“It was uneven competition,” he points out in a statement

Aug 4, 2015 06:45 GMT  ·  By
Windows Phone has a hard time competing against Android and iOS, currently stays at 3 percent market share
   Windows Phone has a hard time competing against Android and iOS, currently stays at 3 percent market share

Many say that Windows Phone has always played catch-up with Android and iOS, and the recent changes that Microsoft made to its mobile strategy somehow come to confirm that all these efforts have been ineffective, to say the least.

But as far as Balaji Viswanathan, a former Microsoft developer, is concerned, Microsoft racing against Android and iOS was uneven competition because the involved companies had different priorities.

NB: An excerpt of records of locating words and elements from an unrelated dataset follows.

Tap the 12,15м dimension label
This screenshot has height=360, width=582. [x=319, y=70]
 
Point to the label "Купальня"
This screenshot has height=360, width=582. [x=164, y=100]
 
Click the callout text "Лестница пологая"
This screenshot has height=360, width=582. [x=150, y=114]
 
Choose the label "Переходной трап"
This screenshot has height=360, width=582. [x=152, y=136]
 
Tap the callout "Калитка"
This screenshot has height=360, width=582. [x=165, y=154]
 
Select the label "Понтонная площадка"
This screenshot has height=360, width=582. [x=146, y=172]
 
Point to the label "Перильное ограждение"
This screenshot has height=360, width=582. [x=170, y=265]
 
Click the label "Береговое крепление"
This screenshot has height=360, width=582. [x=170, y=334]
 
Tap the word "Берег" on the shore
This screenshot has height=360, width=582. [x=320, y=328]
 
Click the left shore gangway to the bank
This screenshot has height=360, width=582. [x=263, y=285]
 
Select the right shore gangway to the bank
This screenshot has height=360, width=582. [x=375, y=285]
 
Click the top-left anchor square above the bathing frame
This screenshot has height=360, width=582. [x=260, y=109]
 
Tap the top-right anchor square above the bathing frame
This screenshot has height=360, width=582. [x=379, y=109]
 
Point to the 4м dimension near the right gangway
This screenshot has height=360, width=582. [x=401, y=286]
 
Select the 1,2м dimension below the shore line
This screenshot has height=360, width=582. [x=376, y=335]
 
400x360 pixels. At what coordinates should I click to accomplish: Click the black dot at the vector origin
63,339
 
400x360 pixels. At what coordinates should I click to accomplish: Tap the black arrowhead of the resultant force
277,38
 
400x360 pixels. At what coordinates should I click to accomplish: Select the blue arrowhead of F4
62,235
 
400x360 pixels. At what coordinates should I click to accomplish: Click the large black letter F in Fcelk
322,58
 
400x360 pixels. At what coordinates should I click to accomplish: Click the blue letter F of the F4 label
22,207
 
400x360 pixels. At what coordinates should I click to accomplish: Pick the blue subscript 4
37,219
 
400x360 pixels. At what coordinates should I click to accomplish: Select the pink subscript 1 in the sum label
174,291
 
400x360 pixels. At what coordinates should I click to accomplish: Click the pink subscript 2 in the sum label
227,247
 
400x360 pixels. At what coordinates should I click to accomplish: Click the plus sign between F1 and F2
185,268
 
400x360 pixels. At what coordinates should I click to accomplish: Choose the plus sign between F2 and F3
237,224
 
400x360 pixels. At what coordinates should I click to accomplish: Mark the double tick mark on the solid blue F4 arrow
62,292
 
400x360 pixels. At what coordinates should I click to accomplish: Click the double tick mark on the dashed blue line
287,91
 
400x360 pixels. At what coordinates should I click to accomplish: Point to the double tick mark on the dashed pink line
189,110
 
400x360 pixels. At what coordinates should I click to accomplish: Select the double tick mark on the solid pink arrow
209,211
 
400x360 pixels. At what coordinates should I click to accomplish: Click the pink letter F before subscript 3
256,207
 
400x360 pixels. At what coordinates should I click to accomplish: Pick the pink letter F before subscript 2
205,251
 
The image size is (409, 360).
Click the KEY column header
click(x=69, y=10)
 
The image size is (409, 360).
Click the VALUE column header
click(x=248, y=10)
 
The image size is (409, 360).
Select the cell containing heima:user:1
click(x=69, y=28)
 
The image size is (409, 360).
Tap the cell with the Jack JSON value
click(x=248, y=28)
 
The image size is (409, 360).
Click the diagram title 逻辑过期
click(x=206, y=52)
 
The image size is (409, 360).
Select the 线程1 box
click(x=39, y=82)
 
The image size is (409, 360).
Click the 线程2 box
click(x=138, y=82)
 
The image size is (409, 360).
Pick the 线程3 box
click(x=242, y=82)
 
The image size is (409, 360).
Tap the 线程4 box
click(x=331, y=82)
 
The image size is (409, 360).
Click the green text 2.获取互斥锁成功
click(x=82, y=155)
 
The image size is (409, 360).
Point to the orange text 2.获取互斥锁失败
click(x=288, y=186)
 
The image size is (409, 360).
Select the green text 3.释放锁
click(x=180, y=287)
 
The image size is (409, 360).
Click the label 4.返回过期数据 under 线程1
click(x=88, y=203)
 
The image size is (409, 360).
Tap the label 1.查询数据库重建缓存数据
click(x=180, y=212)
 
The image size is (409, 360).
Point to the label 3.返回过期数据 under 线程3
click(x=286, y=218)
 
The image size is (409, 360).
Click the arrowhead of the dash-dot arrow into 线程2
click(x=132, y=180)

In a post on Quora, Viswanathan explains that Microsoft tried to compete with Apple, despite the fact that the latter was 100 percent focused on the iPhone, while Redmond worked on several other key products at the same time, including Windows and Office.

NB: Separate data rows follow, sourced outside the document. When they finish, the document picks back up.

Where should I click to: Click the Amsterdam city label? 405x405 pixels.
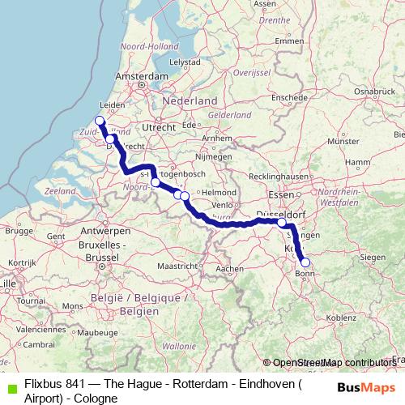click(141, 75)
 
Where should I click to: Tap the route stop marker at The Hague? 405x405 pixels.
click(100, 122)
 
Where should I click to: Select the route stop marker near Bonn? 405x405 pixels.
click(305, 262)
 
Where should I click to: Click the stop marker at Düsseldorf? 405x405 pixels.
click(281, 223)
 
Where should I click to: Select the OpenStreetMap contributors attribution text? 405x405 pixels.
click(333, 363)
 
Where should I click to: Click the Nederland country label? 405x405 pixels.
click(190, 100)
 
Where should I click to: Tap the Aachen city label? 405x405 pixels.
click(230, 268)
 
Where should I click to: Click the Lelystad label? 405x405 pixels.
click(184, 62)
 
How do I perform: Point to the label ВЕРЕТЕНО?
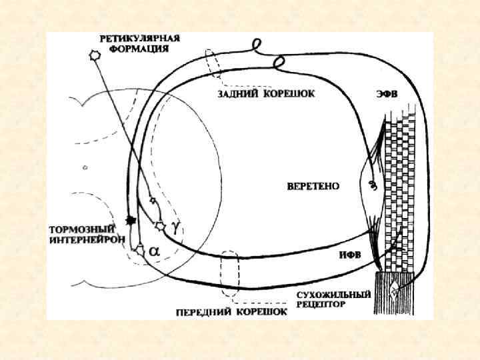[313, 186]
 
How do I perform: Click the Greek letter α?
[153, 251]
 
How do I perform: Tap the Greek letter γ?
[175, 226]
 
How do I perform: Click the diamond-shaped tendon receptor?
[396, 289]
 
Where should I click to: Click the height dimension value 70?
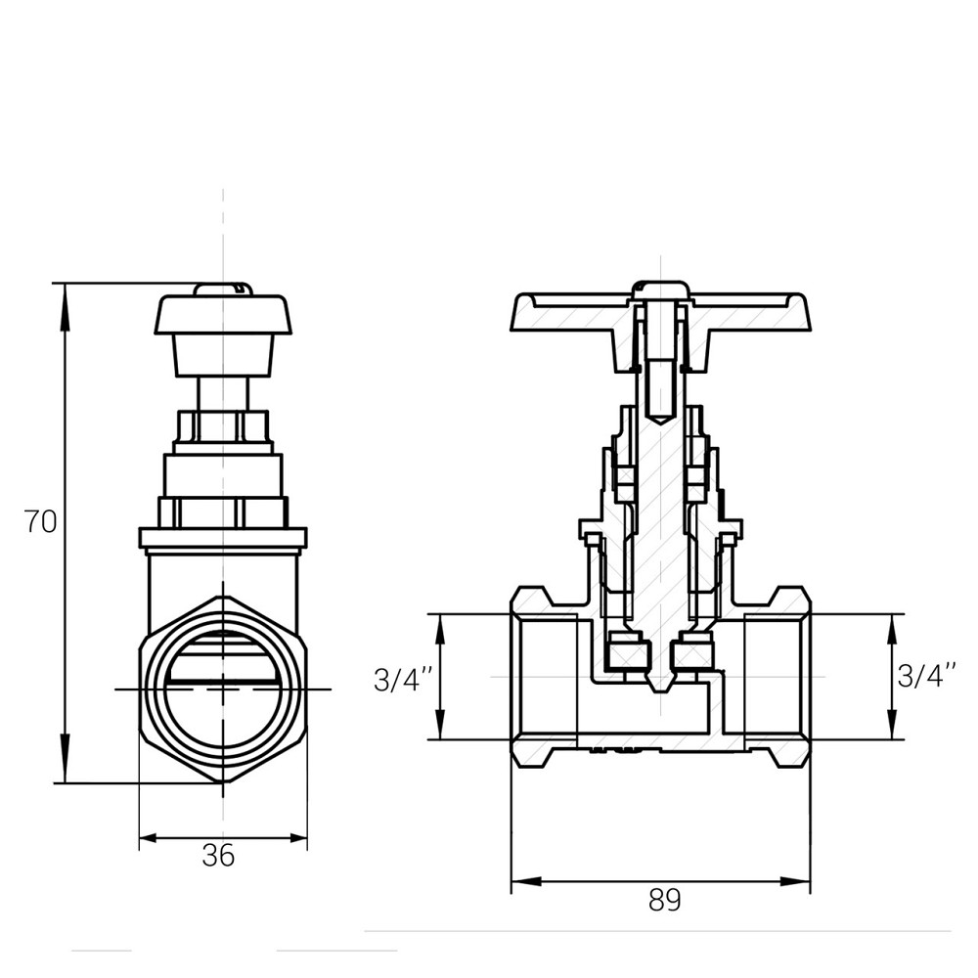click(41, 522)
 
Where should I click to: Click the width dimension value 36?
click(218, 856)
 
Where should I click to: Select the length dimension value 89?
click(664, 900)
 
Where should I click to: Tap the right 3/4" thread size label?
click(925, 676)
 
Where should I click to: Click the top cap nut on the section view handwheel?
click(661, 290)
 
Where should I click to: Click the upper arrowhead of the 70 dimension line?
click(65, 293)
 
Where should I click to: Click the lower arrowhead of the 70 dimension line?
click(65, 773)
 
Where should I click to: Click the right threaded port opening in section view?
click(778, 677)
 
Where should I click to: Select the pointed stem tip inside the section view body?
click(662, 685)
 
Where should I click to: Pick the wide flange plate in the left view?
click(223, 538)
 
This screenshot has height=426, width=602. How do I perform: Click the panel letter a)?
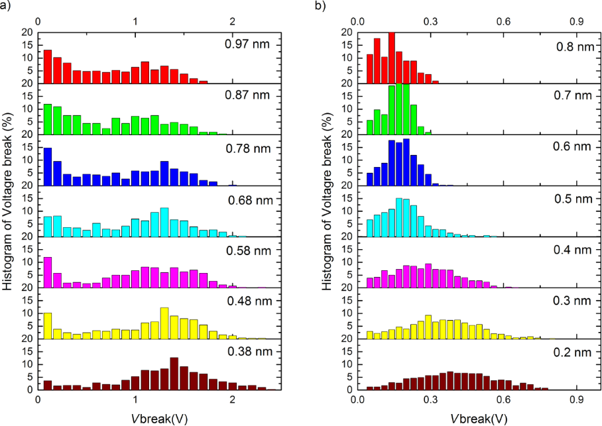pyautogui.click(x=7, y=7)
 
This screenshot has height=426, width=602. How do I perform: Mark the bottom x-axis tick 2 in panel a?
pyautogui.click(x=232, y=400)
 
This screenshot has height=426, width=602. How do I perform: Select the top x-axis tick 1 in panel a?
pyautogui.click(x=135, y=21)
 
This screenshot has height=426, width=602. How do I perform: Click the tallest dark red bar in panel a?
pyautogui.click(x=174, y=374)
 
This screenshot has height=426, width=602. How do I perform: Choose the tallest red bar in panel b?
pyautogui.click(x=392, y=57)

“Apple put most of its energy on iPhone, while phone was just among the 40 things Microsoft did. For a long time, phone division didn't even come into the top 5 priorities for Microsoft [with a lion's share of attention going to Windows, Office, Online Services and Servers - for obvious reasons]. This was not wrong, but that is the reality,” he writes.

Against Android, Microsoft had to face a wide array of services that were not available on Windows Phone, and this was pretty hard, he explains, because “Microsoft’s comparative services significantly lag those of Google’s.”

Microsoft had two of the toughest rivals in the world

“In short, Windows phone had to compete with two of the best tech companies in the world - one that put phones at its #1 priority and the other expertly leveraging open source community. It was a fool's errand. It is crazy for Microsoft to compete in phones or online services when its real strength is in the enterprise.”

Microsoft seems to have acknowledged this too, so the company is working to overhaul its mobile strategy, while remaining focused on all the other products.

In the long term, Microsoft will launch around six new phone models every year, as it’ll focus on just three categories, namely value phones, business devices, and flagships. Market share in mobile will be less important, as Microsoft is betting on Windows as a whole platform that’s available on all devices, and not just on Windows for phones, and this should help the company remain relevant in the smartphone business.